The recent past is full of paradigms that are obsolete, including the idea that residential photovoltaic solar arrays are extremely expensive systems to purchase install, and maintain. Gone are the days when the photovoltaic array had a lower return on investment than a thermal hot water system. The concept of a “payback period”? That is so 2005. Welcome to the current paradigm: Solar Services. Putting solar PV panels on your roof has never been easier or more affordable.
So what are Solar Services and what does it mean for residential home owners? Instead of having to purchase the full PV infrastructure (e.g. panels, inverter, battery) homeowners can now obtain Solar Services. What this means is the solar provider owns the solar system and installs it on a residential roof. This way, homeowners don’t have to worry about the high upfront cost. Homeowners pay a low rate each month for the power the panels produce and the provider takes care of maintenance, monitoring and insurance. Typical agreements are 20 years and owners pay a monthly fee that is less than their electrical bill, locking in a low and predictable electric rate for 20 years. During the day, the array generates electricity that is supplied to the grid, giving homeowners credit. At night, homeowners draw an amount from the grid. If there is more grid draw than the system produces, the homeowner will pay for the overage, but often the additional grid usage + monthly lease fee is less than the total typical monthly electrical bill.
Don’t buy a system, buy a service. Other technologies went through similar ownership paradigm shifts. Susan Wise, consumer educator for Sunrun, likens the move to satellite TV. There was a period when cable channels could only be broadcast through satellite connections, which required the purchase and installation of the infrastructure (satellite + decoder) and required ongoing maintenance by the subscriber. With the advent of direct broadcast satellite, consumers could have the units supplied, installed and managed by the cable satellite services provider. Likewise, Solar Services, which Sunrun invented in 2007, relieved homeowners from the burden of purchasing the system and keeping up with maintenance, and made solar generated electricity more readily available. Susan offers the philosophy that sometimes, it is best NOT to own, that models like Zipcar offer easier and more affordable access to amenities without ownership.

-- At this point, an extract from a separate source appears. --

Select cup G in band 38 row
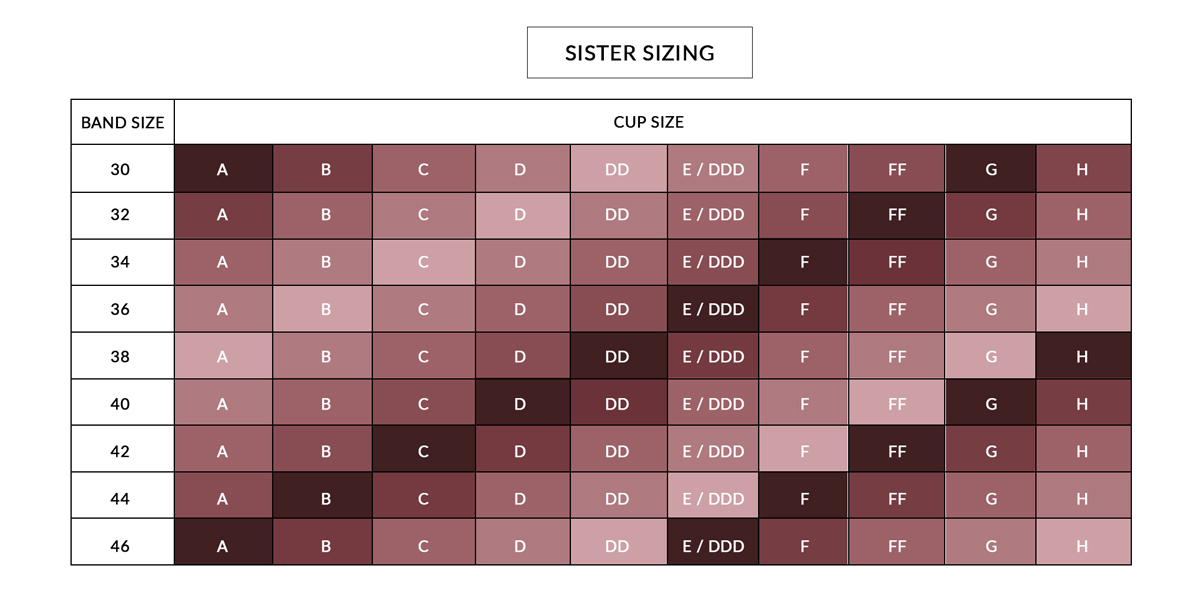This screenshot has height=600, width=1200. click(991, 357)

Financially, it sounds too good to be true, how does it work? Prior to Sunrun, solar companies in the commercial sector had implemented a Solar Services model through Power Purchase Agreements for larger energy consumers. The founders of Sunrun saw an opportunity to apply the commercial model to the residential market, and other providers operate on similar approaches – SolarCity and Sungevity, to name a couple. In order to keep costs low for the consumer, Sunrun, for example, raises a reservoir of funds to cover the cost of the capital equipment. By increasing the scale of their operations, these companies can help reduce cost by taking advantage of tax credits not available to individual homeowners. Another benefit of scale is the efficiencies achieved on minimizing soft costs such as permitting, so that solar can become more affordable, even for a wider audience.
Sounds great, how do I sign up? It’s a quick call to the Solar Services provider, who will walk the homeowner through the process of analyzing the current energy usage, home size, orientation, and shade coverage. If it makes financial sense, and enough capacity can be generated, the team will then provide a design, handle the permitting process and install the solar PV array. The final step is to coordinate with the utility company to connect the array (and install NetEnergy meters as needed). Then solar panels will begin to power the home!